Timo Glock (Toyota / 7. Platz): "Es war ein sehr hartes Rennen, besonders am Anfang. Ich war sehr überrascht, als das Rennen freigegeben wurde. Denn wenn man im hinteren Teil fährt, dann sieht man kaum etwas. Es war wie blind zu fahren. Ich hab mir den Frontflügel beschädigt als ich Nick berührt habe. Es war schwierig zu sehen, ich habe meinen Bremspunkt verpasst und ihn gerammt."

Nick Heidfeld (BMW-Sauber / 12. Platz): "Natürlich bin ich von diesem Rennergebnis enttäuscht, aber gleichzeitig bin ich froh, überhaupt ins Ziel gekommen zu sein. Die Bedingungen waren katastrophal. Als das Safety Car verschwand waren die Reifenabdrücke stark abgesackt. Dann fuhr mir in der 13. Runde Timo Glock ins Auto, die Beschädigungen am Auto haben natürlich auch nicht geholfen. Trotzdem war ich gegen Rennende auf Kurs, um wenigstens ein oder zwei Punkte zu holen, aber dann flog von Adrian Sutils Unfall ein Haufen Kram auf der Strecke herum, darunter auch ein Rad.

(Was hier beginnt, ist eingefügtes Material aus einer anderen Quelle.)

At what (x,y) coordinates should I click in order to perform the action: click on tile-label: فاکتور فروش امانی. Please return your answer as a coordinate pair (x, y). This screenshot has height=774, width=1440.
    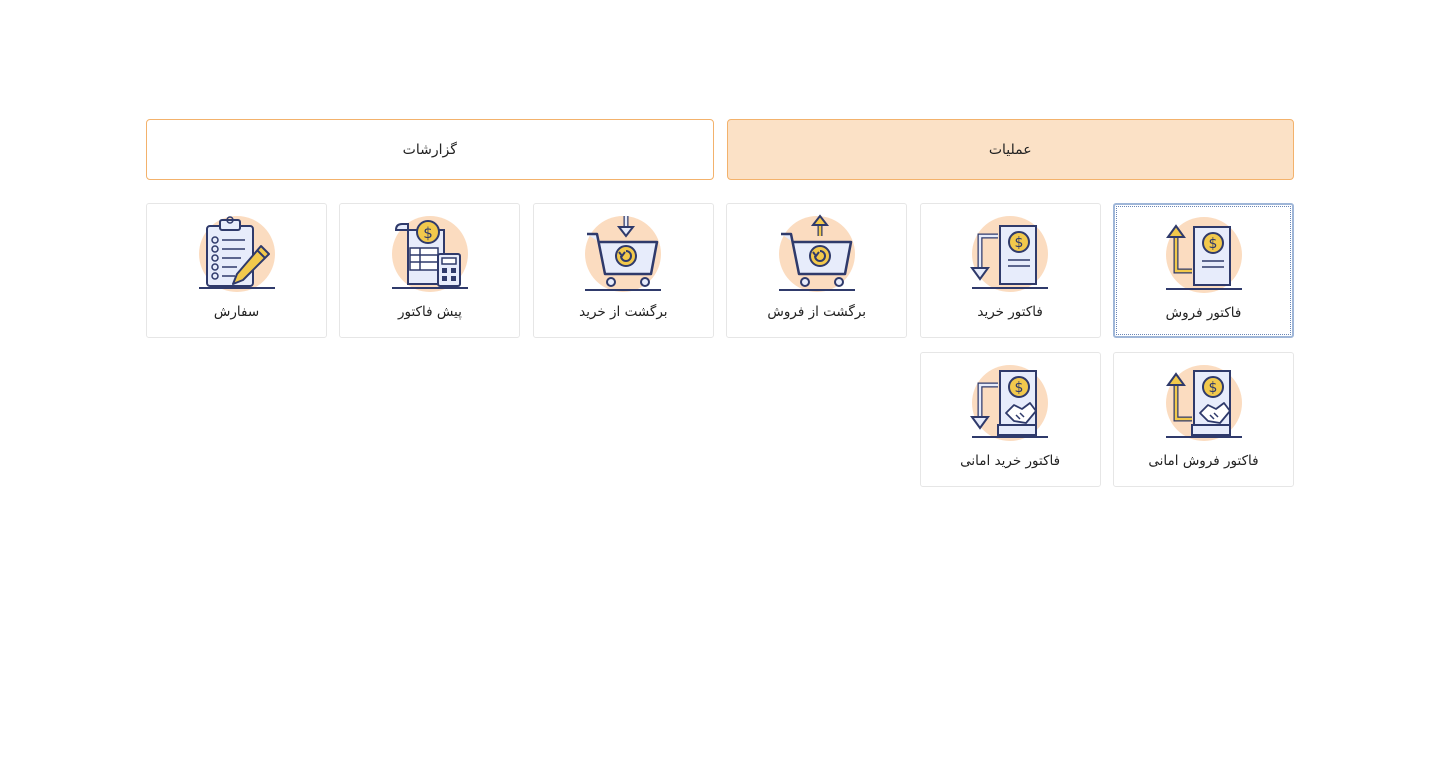
    Looking at the image, I should click on (1204, 461).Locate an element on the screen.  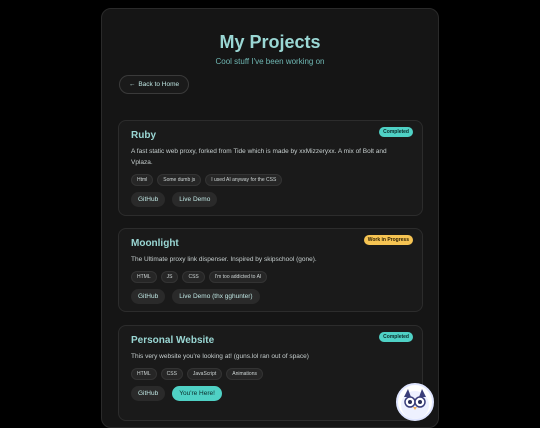
live-demo-link: Live Demo is located at coordinates (195, 200).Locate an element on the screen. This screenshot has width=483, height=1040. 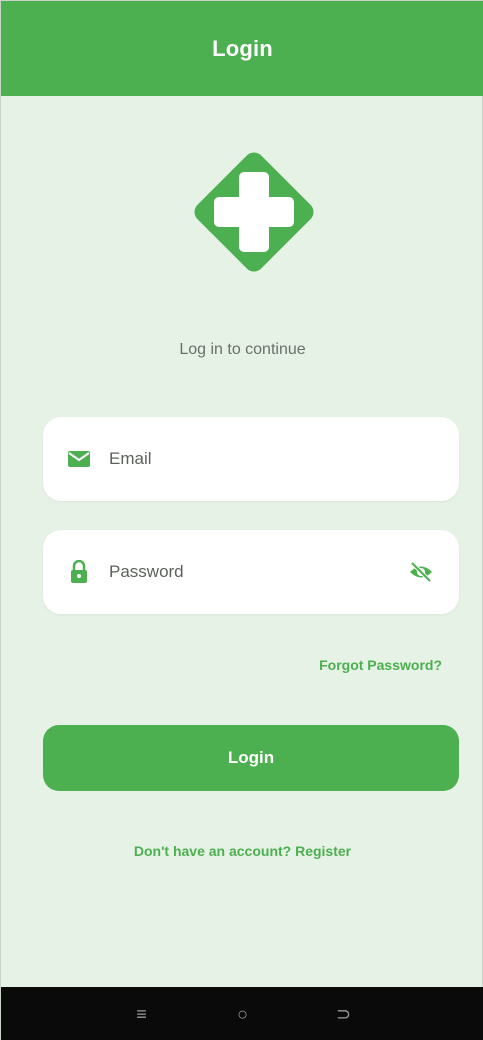
back-icon: ⊃ is located at coordinates (344, 1014). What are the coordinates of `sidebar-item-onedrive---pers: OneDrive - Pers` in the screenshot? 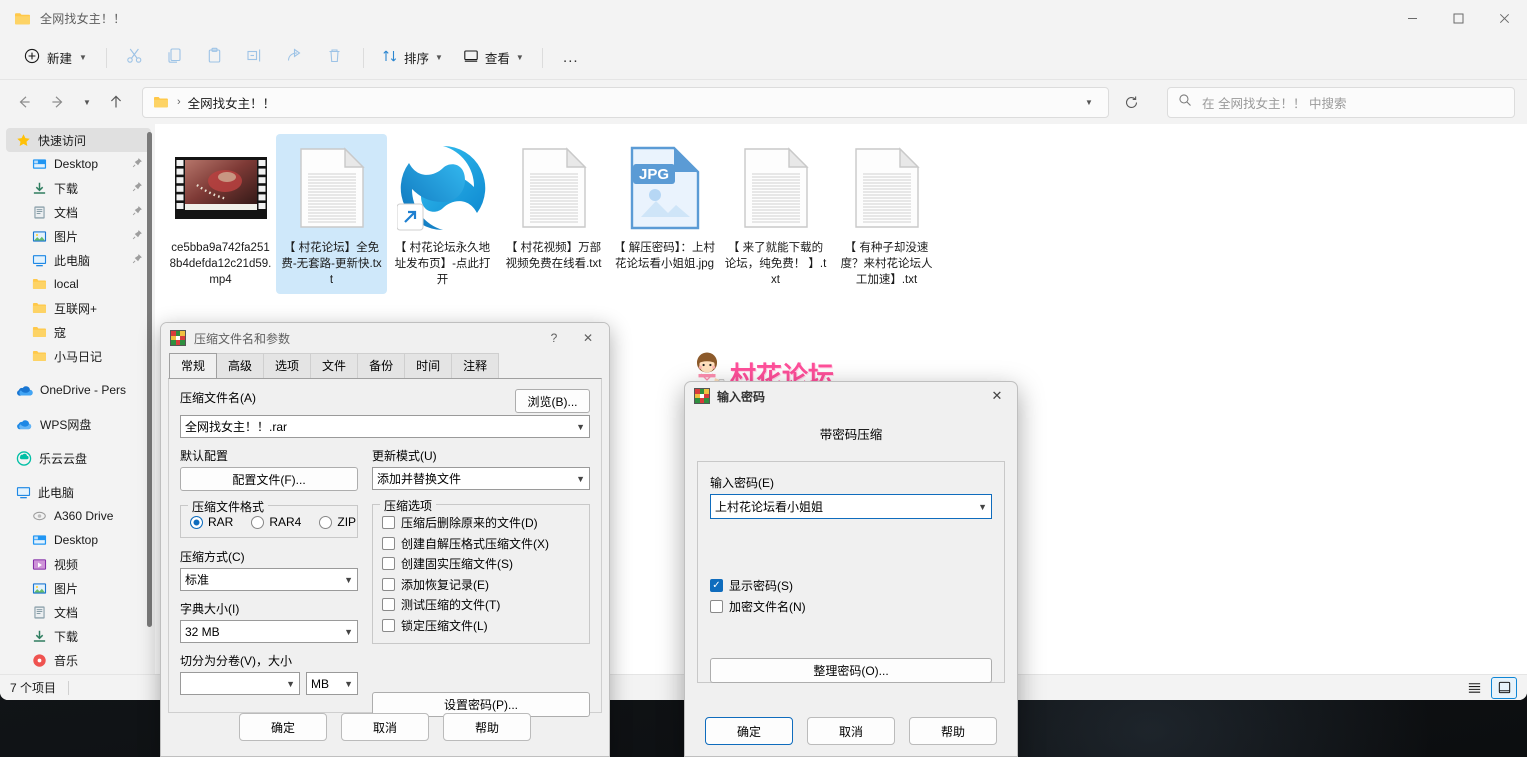 It's located at (78, 390).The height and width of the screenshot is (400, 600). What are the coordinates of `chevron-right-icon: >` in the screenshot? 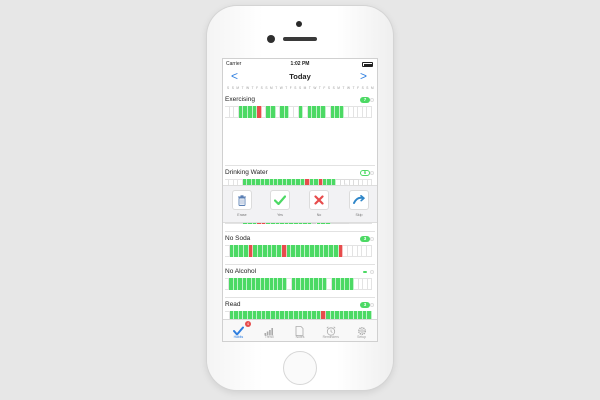 It's located at (364, 76).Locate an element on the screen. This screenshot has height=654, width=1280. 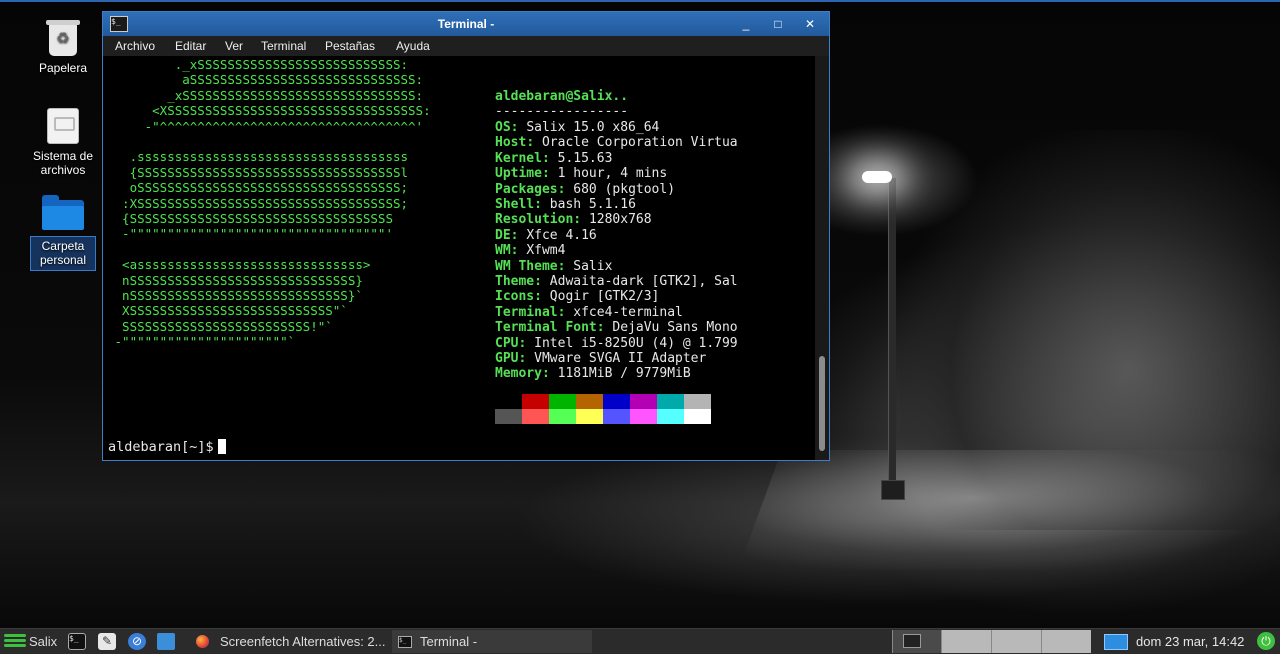
desktop-icon-trash: ♻ Papelera is located at coordinates (63, 48).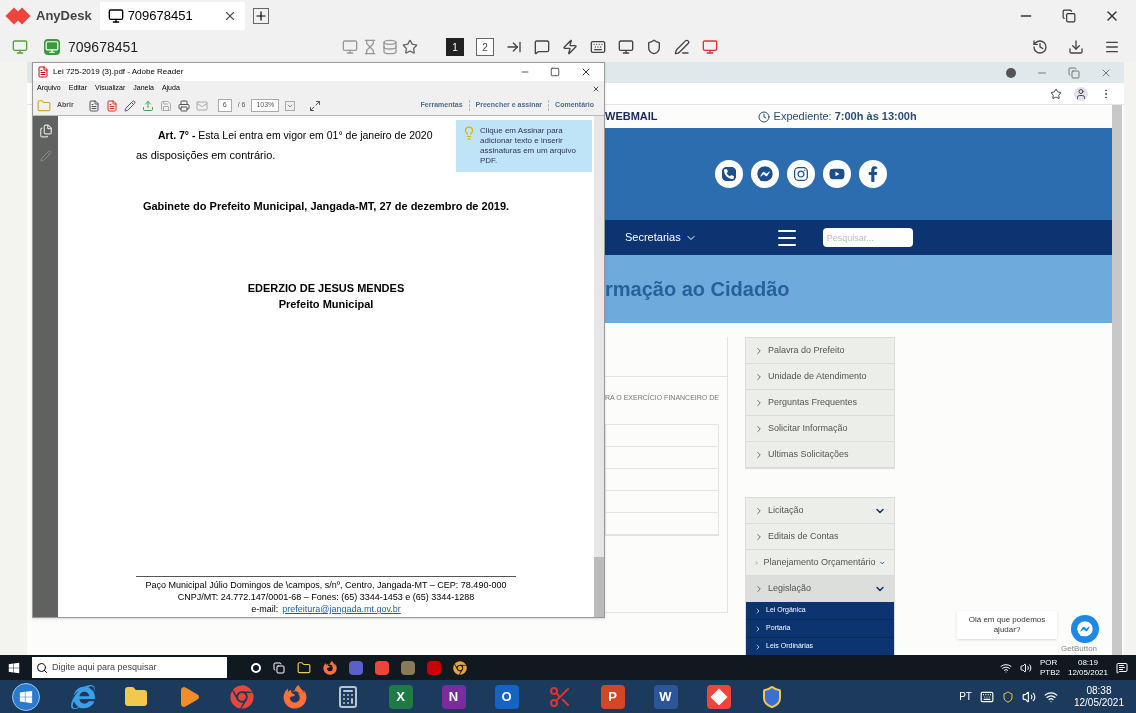 The height and width of the screenshot is (713, 1136). I want to click on start-orb, so click(26, 696).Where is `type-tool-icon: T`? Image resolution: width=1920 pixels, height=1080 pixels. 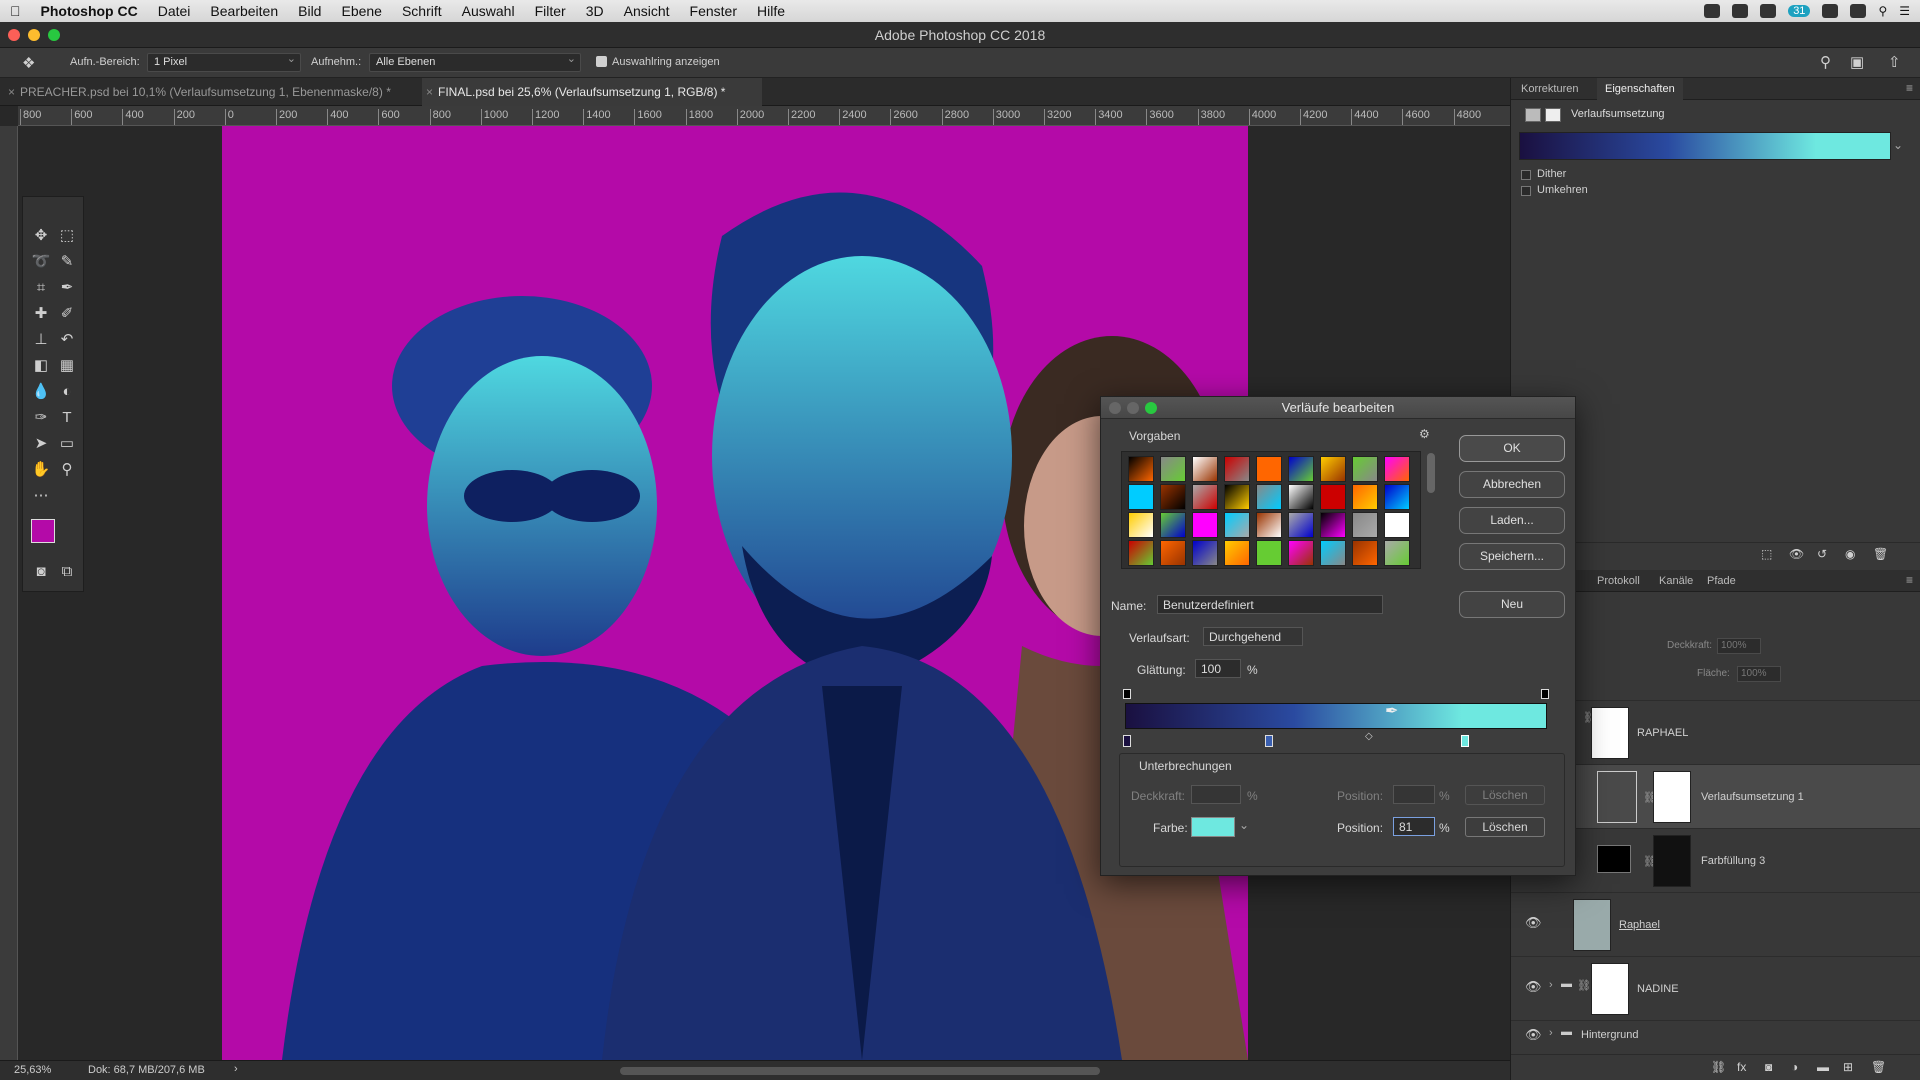
type-tool-icon: T is located at coordinates (67, 418).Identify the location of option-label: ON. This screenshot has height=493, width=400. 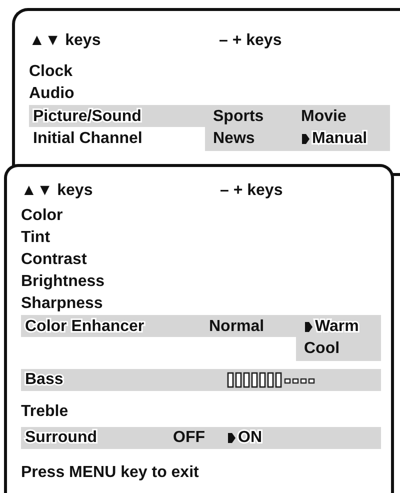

Ich habe versucht, ihm auszuweichen, aber das eierte da völlig unberechenbar herum und traf mich. Danach fühlte sich mein Auto ganz seltsam an, so habe ich noch vier Positionen verloren."

Nico Rosberg (Williams / 15. Platz): "15 Runden vor Ende des Rennens waren wir in keiner guten Position. Also habe ich gefragt, ob wir auf Intermediates gehen sollen, weil ich dachte, dass wir etwas riskieren sollten. In den ersten Runden ging es sehr gut. Doch dann kam unglücklicherweise mehr Regen und alles war vorbei. In einer Woche fahren wir in Bahrain und ein gutes Ergebnis, dass jeder im Team verdient hätte, ist überfällig."

Adrian Sutil (Force India / ausgefallen): "Es ist einfach schade. Du bist so fokussiert und denkst, du kannst es schaffen, aber das Auto war am Ende völlig außer Kontrolle. Ich hatte das gleiche Gefühl wie in Monaco - es ist schwer zu glauben, wenn du im Auto sitzt und plötzlich alles verlierst aus einer so aussichtsreichen Position.